Before he launched his first performances last year, he went along the route dropping notes off at each house he passed, explaining what "The Wealth Walk" is, inviting people to attend, and giving them his email if they wanted to ask questions.
The walk has evoked some strong responses from residents of both Rainier Valley and Mount Baker neighborhoods, Purcell told me.
"Everything from like, 'Oh, this is that wealth walk I've heard about.
It's so great,'" Purcell said, "to like, 'Why are you making people hate people who live in this neighborhood?'
And I say, you know, 'That's not at all my project.
I love this neighborhood.'"
He was married in the Mount Baker Community Club, he mentioned as we walked by it.
Purcell doesn't want you to shake your fist up at luxe Mount Baker either.
As big as the disparity is between these two neighborhoods, they're actually far closer to each other than they are to neighborhoods of the super-wealthy — like the ones we could glimpse across Lake Washington, where Bill Gates lives.

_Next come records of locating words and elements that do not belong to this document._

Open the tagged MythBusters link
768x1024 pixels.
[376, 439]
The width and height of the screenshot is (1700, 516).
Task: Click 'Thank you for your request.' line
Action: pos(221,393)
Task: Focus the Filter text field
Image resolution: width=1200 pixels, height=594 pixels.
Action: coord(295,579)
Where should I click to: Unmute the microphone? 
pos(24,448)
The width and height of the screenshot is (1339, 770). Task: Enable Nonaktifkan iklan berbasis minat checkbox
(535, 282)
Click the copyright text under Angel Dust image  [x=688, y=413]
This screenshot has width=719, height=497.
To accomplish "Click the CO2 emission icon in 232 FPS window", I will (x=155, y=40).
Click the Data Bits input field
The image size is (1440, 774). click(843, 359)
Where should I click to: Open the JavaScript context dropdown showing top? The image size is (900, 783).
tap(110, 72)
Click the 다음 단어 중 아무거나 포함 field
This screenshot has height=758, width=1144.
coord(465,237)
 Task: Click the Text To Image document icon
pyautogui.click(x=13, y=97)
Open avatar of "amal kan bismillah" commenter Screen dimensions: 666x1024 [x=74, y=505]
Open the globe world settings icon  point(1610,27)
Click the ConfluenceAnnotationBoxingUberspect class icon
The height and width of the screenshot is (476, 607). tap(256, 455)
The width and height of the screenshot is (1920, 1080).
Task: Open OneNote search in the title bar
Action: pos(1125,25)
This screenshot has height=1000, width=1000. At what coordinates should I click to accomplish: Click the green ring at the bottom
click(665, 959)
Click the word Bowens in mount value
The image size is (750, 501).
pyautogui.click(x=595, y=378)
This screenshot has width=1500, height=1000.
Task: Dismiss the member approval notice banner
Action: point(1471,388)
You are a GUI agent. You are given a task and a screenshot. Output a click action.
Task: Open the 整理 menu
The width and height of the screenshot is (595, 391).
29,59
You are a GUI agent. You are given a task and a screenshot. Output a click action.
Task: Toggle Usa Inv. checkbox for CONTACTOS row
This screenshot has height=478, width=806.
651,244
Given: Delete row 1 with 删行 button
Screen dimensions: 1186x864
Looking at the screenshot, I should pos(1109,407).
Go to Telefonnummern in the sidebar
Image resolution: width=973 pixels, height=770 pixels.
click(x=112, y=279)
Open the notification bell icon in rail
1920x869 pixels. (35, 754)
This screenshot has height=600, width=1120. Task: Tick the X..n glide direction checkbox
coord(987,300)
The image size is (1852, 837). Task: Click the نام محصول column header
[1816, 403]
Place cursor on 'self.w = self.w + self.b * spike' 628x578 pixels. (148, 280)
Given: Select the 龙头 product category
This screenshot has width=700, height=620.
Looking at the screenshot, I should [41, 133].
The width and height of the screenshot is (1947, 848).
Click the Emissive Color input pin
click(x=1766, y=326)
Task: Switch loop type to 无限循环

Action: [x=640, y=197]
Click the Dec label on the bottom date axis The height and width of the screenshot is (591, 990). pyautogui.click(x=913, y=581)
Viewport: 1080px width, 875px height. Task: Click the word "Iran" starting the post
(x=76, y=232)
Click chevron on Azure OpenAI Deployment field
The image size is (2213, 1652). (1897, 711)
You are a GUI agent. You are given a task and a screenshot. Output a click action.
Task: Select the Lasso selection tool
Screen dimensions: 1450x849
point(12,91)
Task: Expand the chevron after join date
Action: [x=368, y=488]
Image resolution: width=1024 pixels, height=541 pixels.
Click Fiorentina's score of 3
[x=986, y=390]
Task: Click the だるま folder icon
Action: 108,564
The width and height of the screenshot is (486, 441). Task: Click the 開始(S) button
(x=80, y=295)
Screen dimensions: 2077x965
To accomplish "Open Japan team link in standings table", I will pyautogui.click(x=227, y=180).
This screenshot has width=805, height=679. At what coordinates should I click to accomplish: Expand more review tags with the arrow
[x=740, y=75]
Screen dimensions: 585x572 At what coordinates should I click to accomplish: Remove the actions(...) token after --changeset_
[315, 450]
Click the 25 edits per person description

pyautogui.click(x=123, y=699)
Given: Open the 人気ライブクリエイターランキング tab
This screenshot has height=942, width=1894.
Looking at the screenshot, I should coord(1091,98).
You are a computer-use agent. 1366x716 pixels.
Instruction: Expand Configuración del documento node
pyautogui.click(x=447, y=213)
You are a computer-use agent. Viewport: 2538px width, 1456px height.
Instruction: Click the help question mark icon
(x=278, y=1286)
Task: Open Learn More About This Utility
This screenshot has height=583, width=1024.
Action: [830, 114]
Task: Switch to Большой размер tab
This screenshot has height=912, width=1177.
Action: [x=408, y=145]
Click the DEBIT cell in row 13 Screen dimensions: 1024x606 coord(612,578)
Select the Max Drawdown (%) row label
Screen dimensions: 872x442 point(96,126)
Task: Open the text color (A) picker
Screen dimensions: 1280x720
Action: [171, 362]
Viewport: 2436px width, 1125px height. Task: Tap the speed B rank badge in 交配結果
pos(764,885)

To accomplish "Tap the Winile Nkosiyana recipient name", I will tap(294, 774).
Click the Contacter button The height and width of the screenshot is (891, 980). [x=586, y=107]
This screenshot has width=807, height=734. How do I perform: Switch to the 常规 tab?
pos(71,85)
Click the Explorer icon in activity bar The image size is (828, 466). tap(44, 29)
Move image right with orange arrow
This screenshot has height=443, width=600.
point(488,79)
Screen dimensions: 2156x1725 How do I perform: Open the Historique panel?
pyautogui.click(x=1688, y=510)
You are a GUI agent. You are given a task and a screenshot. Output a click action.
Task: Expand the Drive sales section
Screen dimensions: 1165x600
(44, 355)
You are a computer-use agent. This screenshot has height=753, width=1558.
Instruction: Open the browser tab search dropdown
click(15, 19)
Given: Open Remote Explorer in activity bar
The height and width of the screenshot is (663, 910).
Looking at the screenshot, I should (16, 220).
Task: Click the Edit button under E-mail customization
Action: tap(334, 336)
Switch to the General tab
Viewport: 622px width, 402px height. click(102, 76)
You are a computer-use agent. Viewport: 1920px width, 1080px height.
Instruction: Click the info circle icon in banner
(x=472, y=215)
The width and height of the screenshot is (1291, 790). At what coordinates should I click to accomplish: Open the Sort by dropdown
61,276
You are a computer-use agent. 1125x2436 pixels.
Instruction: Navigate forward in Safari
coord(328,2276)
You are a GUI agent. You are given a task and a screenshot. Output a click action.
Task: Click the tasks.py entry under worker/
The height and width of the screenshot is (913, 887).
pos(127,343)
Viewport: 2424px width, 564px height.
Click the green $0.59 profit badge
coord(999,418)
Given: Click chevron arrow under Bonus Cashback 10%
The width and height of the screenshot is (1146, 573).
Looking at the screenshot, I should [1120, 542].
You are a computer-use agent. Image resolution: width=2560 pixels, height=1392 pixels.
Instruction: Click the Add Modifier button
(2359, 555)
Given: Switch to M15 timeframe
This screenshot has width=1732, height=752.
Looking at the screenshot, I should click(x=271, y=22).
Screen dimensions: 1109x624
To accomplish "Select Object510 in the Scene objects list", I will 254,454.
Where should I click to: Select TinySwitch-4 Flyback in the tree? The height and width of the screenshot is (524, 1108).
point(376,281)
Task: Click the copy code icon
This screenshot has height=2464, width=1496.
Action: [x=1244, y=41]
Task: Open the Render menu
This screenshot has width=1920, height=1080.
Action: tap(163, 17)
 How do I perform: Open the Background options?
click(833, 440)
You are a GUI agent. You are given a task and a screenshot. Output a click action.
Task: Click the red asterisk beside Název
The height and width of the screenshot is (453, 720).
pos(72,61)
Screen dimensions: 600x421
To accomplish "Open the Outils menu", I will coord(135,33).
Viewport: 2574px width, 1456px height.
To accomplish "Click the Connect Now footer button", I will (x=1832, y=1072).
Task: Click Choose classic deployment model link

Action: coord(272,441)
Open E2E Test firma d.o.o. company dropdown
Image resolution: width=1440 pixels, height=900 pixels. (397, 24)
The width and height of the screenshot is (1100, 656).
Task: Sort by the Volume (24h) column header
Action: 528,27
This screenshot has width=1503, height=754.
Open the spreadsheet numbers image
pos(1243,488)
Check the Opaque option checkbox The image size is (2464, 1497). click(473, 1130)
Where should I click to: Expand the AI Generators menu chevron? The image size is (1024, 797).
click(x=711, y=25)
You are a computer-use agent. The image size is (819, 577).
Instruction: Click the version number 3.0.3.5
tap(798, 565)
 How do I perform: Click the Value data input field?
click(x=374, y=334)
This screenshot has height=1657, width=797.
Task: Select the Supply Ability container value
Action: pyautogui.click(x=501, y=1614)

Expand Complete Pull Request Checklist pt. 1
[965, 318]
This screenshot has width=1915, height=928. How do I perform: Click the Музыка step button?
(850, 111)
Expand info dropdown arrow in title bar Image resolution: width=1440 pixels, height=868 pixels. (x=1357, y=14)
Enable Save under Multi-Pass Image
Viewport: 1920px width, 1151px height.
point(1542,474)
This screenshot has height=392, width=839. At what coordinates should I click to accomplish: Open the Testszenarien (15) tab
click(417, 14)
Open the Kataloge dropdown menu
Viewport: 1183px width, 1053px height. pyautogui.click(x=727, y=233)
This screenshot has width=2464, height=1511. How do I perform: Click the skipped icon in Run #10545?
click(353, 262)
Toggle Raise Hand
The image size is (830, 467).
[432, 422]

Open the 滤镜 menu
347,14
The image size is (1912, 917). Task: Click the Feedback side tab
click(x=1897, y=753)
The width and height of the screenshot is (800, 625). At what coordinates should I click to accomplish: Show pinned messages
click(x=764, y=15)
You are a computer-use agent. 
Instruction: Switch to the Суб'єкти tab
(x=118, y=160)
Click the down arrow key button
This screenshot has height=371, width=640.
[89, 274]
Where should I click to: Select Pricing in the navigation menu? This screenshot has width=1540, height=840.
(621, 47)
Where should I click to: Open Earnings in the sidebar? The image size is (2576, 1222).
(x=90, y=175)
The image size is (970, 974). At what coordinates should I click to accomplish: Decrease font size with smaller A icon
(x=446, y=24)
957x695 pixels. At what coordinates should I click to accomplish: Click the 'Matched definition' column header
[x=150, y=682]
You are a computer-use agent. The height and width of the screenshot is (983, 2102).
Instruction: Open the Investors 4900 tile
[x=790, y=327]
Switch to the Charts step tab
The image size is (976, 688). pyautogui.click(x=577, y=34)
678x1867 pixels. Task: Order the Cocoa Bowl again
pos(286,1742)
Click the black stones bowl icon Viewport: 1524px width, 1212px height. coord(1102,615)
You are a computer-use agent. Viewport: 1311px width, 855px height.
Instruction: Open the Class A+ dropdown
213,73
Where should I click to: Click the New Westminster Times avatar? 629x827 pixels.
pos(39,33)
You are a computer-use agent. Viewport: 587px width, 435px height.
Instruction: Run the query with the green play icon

After walking a mile, we are billionaires, but we're nowhere near Gates and his neighbors.
To become richer than Elon Musk, richest man in the world, by my count we'd need to walk clear across the lake, over the mountains, past Montana's border.
At the end, Purcell reminds me about that dollar he gave me.
He tells me to keep it.
"A dollar is no longer a useful unit of measurement when we think about the super wealthy," Purcell said.
"But every dollar has the same amount of power as every other dollar, and what we choose to do with that money shapes our neighborhoods, shapes our cities, shapes our world."
"The Wealth Walk" is an invitation to "imagine the unimaginable," Purcell said.
I still can't, in my brain.
The history part of the walk is vivid, while all the numbers blend together.
But now, when I think back to the walk, I feel a twinge in the soles of my feet — and I think some part of me understands.